[npu] add npu support for hybrid plugin and llama (#5090)

* llama 3d * update * fix autocast
2025-09-15 14:12:02 +00:00 · 2023-11-22 19:23:21 +08:00
parent aae496631c
commit 3acbf6d496
9 changed files with 61 additions and 40 deletions
--- a/colossalai/utils/device.py
+++ b/colossalai/utils/device.py
@@ -1,7 +1,7 @@
 #!/usr/bin/env python
 # -*- encoding: utf-8 -*-

-from typing import Any, Dict, List, Optional, Tuple
+from typing import Any, Dict, List, Optional, Tuple, Callable

 import torch
 import torch.distributed as dist
@@ -191,6 +191,10 @@ def reset_max_memory_allocated(device=None) -> None:
    return _dispatch_device_func("reset_max_memory_allocated", device)


+def reset_max_memory_cached(device=None) -> None:
+    return _dispatch_device_func("reset_max_memory_cached", device)
+
+
 def memory_reserved(device=None) -> int:
    return _dispatch_device_func("memory_reserved", device)

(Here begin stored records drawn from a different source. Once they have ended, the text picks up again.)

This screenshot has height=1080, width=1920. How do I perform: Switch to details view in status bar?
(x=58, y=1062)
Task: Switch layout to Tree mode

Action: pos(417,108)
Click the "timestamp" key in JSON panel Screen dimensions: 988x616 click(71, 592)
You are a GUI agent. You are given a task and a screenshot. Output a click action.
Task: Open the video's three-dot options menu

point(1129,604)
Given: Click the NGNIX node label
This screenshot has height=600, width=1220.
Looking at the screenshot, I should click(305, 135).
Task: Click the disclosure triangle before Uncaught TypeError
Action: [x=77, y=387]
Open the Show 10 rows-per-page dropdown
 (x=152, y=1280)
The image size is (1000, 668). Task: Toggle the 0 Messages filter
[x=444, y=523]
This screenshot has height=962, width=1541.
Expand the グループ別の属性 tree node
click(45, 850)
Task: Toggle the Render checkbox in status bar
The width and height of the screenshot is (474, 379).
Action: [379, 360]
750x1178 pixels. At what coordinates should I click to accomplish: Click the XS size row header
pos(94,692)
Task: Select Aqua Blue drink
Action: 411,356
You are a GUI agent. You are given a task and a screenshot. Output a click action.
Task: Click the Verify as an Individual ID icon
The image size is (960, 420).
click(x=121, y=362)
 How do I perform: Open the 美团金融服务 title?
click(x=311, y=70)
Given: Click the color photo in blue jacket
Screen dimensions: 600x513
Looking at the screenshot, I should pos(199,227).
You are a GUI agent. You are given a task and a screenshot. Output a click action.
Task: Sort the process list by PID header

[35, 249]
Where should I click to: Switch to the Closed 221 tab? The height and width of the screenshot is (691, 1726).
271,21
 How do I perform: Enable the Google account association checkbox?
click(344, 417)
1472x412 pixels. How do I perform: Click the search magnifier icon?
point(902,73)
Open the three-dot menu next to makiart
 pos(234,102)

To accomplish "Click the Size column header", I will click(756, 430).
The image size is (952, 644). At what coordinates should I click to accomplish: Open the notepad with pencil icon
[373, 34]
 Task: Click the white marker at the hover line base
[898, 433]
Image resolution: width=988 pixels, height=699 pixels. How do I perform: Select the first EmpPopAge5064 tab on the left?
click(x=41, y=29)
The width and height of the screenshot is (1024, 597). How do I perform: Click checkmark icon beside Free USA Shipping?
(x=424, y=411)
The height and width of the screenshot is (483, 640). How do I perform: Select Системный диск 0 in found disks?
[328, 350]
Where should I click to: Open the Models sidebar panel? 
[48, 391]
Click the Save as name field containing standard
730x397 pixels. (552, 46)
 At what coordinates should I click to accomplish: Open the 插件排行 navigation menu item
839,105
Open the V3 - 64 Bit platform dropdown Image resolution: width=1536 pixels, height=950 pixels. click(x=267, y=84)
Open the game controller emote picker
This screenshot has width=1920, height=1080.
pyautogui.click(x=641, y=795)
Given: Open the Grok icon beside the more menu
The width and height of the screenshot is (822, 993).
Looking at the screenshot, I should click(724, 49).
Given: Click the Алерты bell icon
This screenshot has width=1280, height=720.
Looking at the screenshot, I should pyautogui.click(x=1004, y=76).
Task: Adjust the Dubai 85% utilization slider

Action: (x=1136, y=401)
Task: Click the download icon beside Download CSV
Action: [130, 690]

@@ -205,3 +209,15 @@ def set_per_process_memory_fraction(fraction: float, device=None) -> None:

 def reset_peak_memory_stats(device=None) -> None:
    return _dispatch_device_func("reset_peak_memory_stats", device)
+
+
+# amp
+
+
+def autocast() -> Callable:
+    if torch.cuda.is_available():
+        return torch.cuda.amp.autocast()
+    elif IS_NPU_AVAILABLE:
+        return torch.npu.amp.autocast()
+    else:
+        raise RuntimeError("No device available")